First Information Report (FIR)

Published on - February 19, 2022

Administrative related issue

Source: The Hindu

Why in News?

A First Information Report (FIR) is a very important document as it sets the process of criminal justice in motion. It is only after the FIR is registered in the police station that the police take up investigation of the case.

What is a FIR?

First Information Report (FIR) is a written document prepared by the police when they receive information about the commission of a cognizable offence.

It is a report of information that reaches the police first in point of time and that is why it is called the First Information Report.

It is generally a complaint lodged with the police by the victim of a cognizable offence or by someone on his/her behalf. Anyone can report the commission of a cognizable offence either orally or in writing.

The term FIR is not defined in the Indian Penal Code (IPC), Code of Criminal Procedure (CrPC), 1973, or in any other law.

However, in police regulations or rules, information recorded under Section 154 of CrPC is known as First Information Report (FIR).

There are three important elements of an FIR:

The information must relate to the commission of a cognizable offence,

It should be given in writing or orally to the head of the police station,

It must be written down and signed by the informant, and its key points should be recorded in a daily diary.

What happens after an FIR is filed?

The police will investigate the case and will collect evidence in the form of statements of witnesses or other scientific materials.

They can arrest the alleged persons as per law.

If there is sufficient evidence to corroborate the allegations of the complainant, then a charge sheet will be filed.
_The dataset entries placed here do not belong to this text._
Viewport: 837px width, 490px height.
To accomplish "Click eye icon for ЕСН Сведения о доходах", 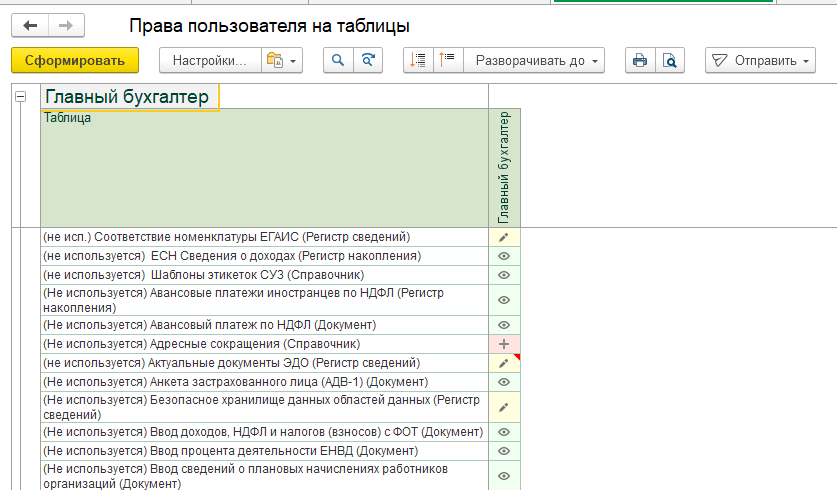I will coord(504,256).
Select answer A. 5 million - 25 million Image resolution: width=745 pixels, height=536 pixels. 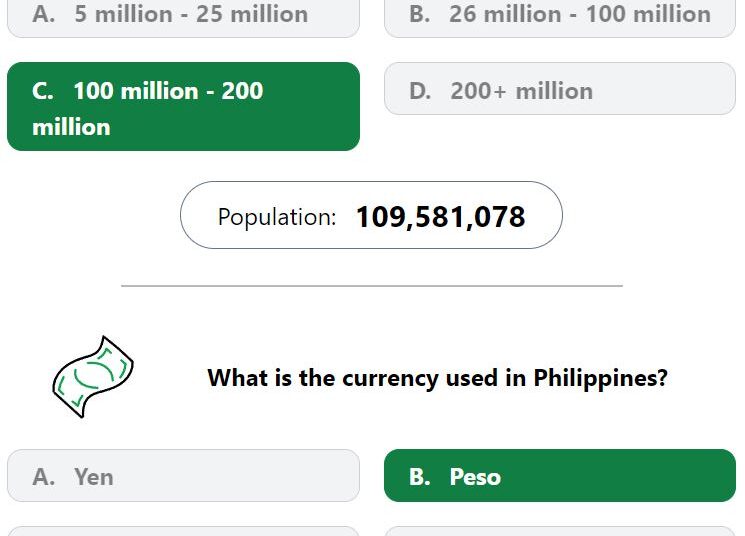[183, 18]
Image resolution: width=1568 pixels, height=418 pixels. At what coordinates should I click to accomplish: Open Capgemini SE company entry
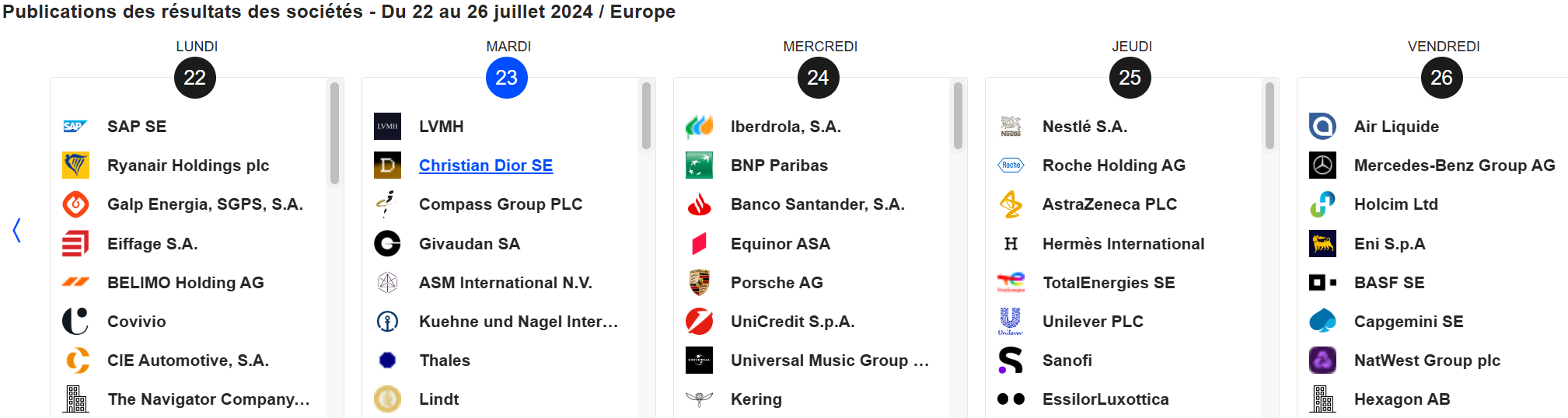(x=1408, y=322)
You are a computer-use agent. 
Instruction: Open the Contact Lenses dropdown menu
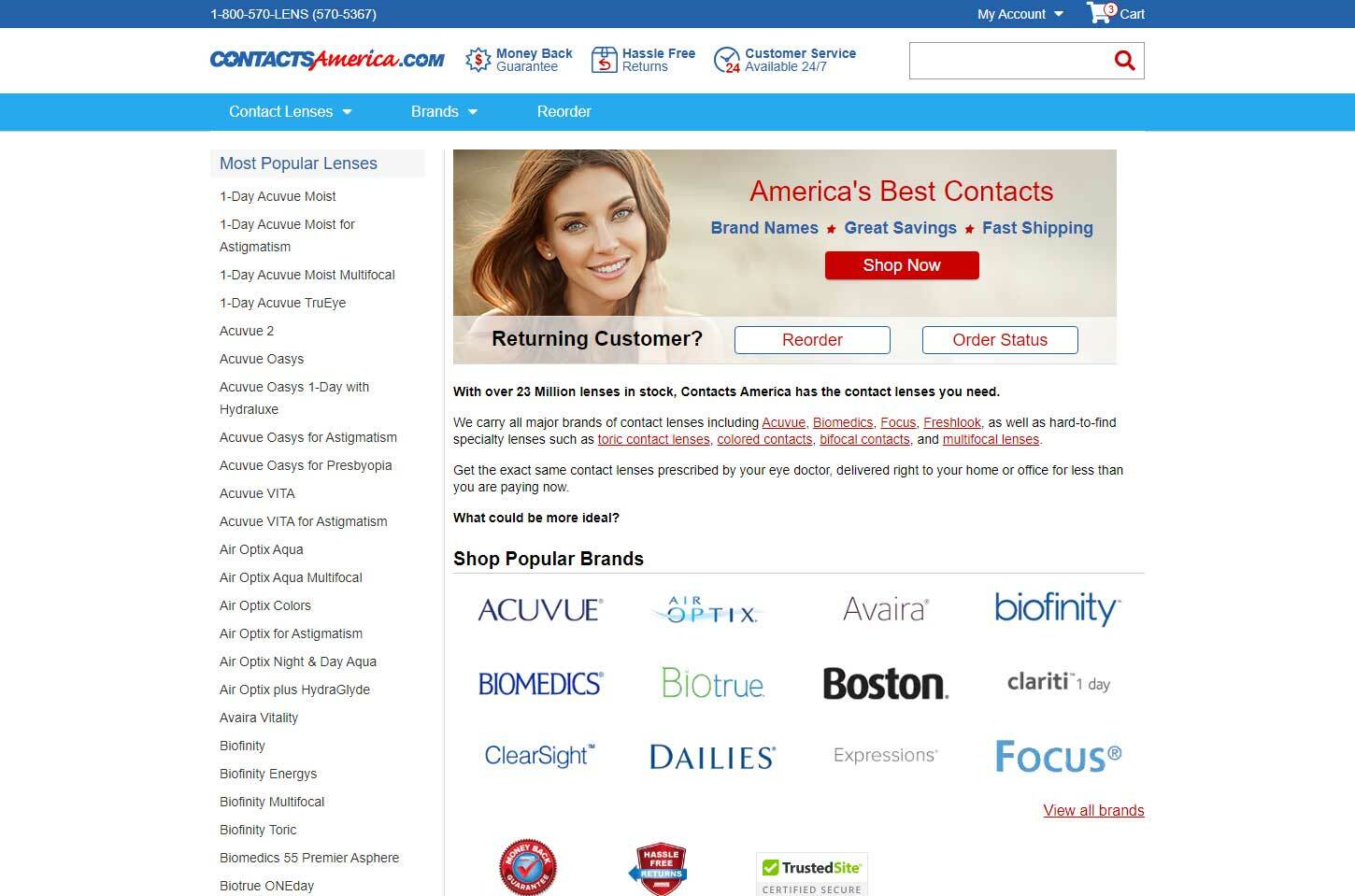(290, 111)
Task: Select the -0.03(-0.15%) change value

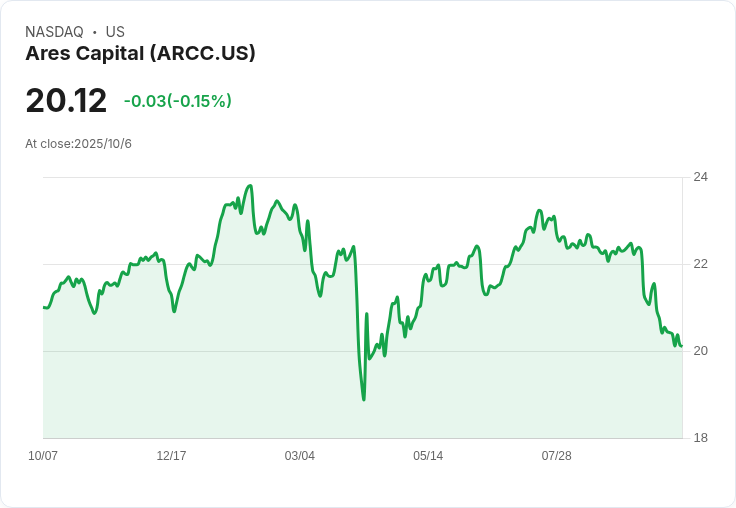Action: point(178,101)
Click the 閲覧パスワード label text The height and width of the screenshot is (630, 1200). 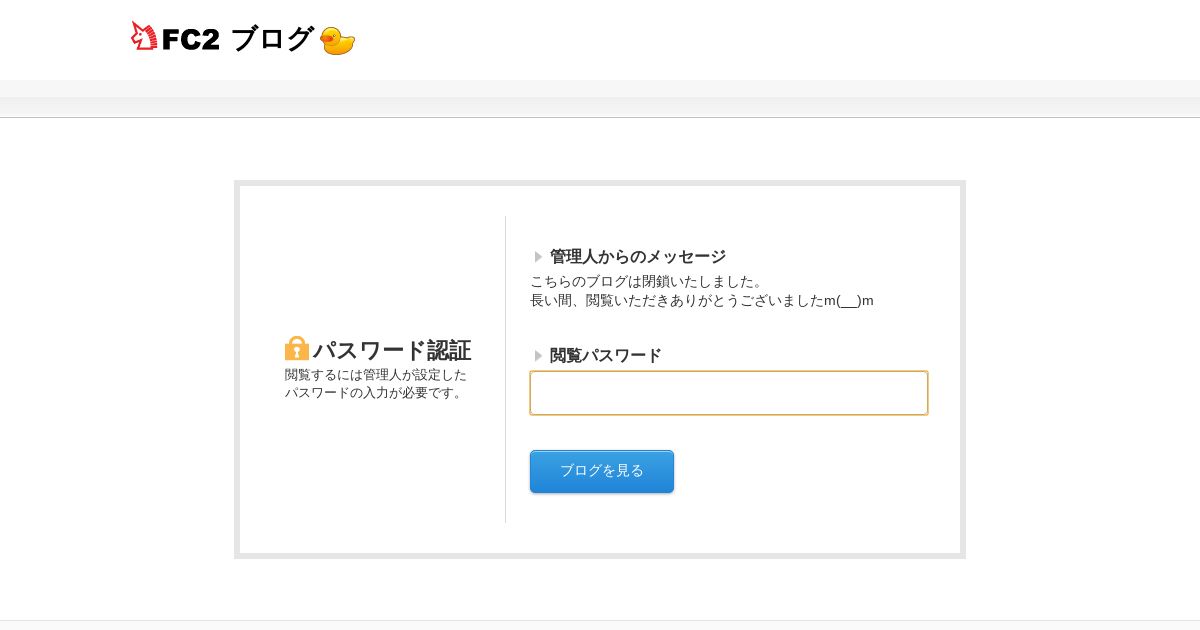(x=606, y=356)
Or else, a Final Report mentioning that no evidence was found will be filed in court.

If it is found that no offence has been committed, a cancellation report will be filed.

If no trace of the accused persons is found, an ‘untraced’ report will be filed.

However, if the court does not agree with the investigation report, it can order further investigation.

What if the police refuse to register an FIR?

Under Section 154(3) CrPC, if any person is aggrieved by the refusal on the part of the officer in charge of a police station to register an FIR, she can send the complaint to the Superintendent of Police/DCP concerned.

Who, if satisfied that such information discloses the commission of a cognizable offence, will either investigate the case, or direct an investigation by a subordinate police officer.

If no FIR is registered, the aggrieved persons can file a complaint under Section 156(3) CrPC before a concerned court which, if satisfied that a cognizable offence is made out from the complaint, will direct the police to register an FIR and conduct an investigation.

What is a Zero FIR?

When a police station receives a complaint regarding an alleged offence that has been committed in the jurisdiction of another police station, it registers an FIR, and then transfers it to the concerned police station for further investigation.

This is called a Zero FIR.

No regular FIR number is given. After receiving the Zero FIR, the concerned police station registers a fresh FIR and starts the investigation.

What is Cognizable Offence & Non-cognizable Offence?

Cognizable Offence: A cognizable offence is one in which the police may arrest a person without warrant.

They are authorised to start investigation into a cognizable case on their own and do not require any orders from the court to do so.

Non-cognizable Offence: A non-cognizable offence is an offence in which a police officer has no authority to arrest without warrant.

The police cannot investigate such an offence without the court's permission.

In case of non-cognizable offences, an FIR under Section 155 CrPC is registered.

The complainant will be asked to approach a court for an order. The court may then direct the police to conduct an investigation on the complaint.

What is the difference between a complaint and an FIR?

The CrPC defines a “complaint” as “any allegation made orally or in writing to a Magistrate, with a view to his taking action under this Code,that some person, whether known or unknown, has committed an offence, but does not include a police report.”

However, an FIR is the document that has been prepared by the police after verifying the facts of the complaint. The FIR may contain details of the crime and the alleged criminal.

If, on the basis of a complaint, it appears that a cognizable offence has been committed, then an FIR under Section 154 CrPC will be registered, and police will open an investigation. If no offence is found, the police will close the inquiry.